I really don’t notice much in the way of microphonics with the IE800’s when the cable is worn down, but I typically don’t use IEM’s moving around. I wouldn’t try to wear the cord over the ear on the IE800’s as they are already large and that would make them even more awkward. By comparison, I have a pair of Vsonic GR02 BE that have considerable more microphonics in their cord, which I like a lot better than the flat cord on the IE800 and BA200.
As for microphonics with the BA200, I haven’t noticed any when worn over the ear. These are designed to be worn over the ear but I’ve found they work fine with the cord straight down. Again, I don’t typically move around a lot with IEM’s and can’t comment on wind or noise from clothing, but it hasn’t been anything I’ve noticed to be a problem.
I would describe the IE800’s as warm, balanced IEM’s. They reproduce instruments in the midrange very clearly and with detail. I like the warm, more mid-focused tuning of the TDK’s in general. I found the BA200’s as more balanced and neutral than the IE800’s but still remained warm sounding, with a focus on the mids.
With the standard silicon tips provided by TDK I was not impressed with the IE800. I felt the bass was very good quality and seemed to be present but something was missing. The bass didn’t seem to extend very deeply, which was strange as these are dual-dynamic headphones. I also noticed the treble to be harsher with these tips to the point of sibilant. The IEM’s seemed to have a completely different sound with these tips. I didn’t mind the sound as much as some might as I found it similar to a Grado sound that I do enjoy. I know that sound is a love or hate thing, though.
I then changed to some Vsonic Hybrid tips I had. These fit much better but the bass still seemed to be missing. I did get more impact from the bass but I was surprised the bass seemed recessed compared to the mids and treble. The treble seemed to settle down compared to the standard silicon tips though.

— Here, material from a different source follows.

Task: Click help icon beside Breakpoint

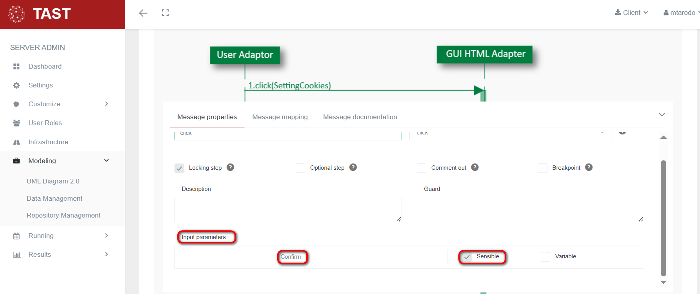Action: (x=589, y=167)
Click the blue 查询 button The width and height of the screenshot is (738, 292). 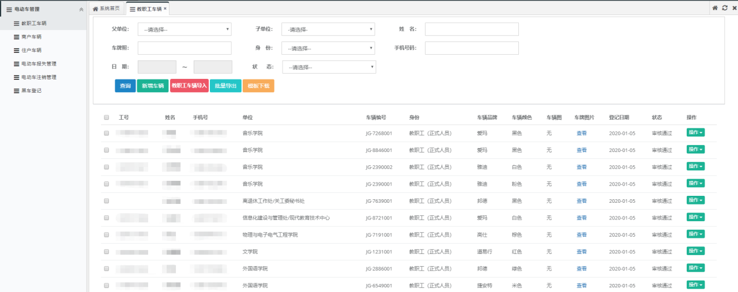[x=125, y=86]
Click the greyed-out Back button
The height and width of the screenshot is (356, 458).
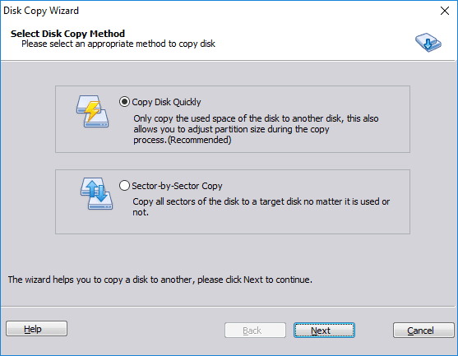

After the Hybrids, I switched to Comply T-400 tips and there it was—the bass. These IEM’s are, by no means, bass monsters. I do think they have a very full, quality bass that extends pretty deep. What they lack is in the impact area. I have some Vsonic GR02 Bass Edition IEM’s that have much more impact in the bass, although it seems focused on mid-bass with the Vsonics. The IE800’s are much more balanced and extend deeper, in my opinion. I think the bass does blend a little into the midrange, but nothing extensive and it does seem to give a warmer sound. The timbre on these is awesome. I really love the way a bass guitar decays. These sound great with blues and rock, which I love.
As for the BA200’s, the bass is quality but definitely lacks the punch or impact of the IE800’s. The dynamic driver in the IE800’s for bass just reproduce bass better, IMO (I say that from a personal standpoint and not a technical one). I did notice that the dual flange tips kept pushing back out of my ears, indicating a poor fit. I could make them fit, but still didn’t get a good seal as the bass was very light and seemed to be missing. I have since switched to Vsonic Hybrid tips that seem to seal well and have a good compromise. I’m considering trying Westone Star tips as I hear these may work very well.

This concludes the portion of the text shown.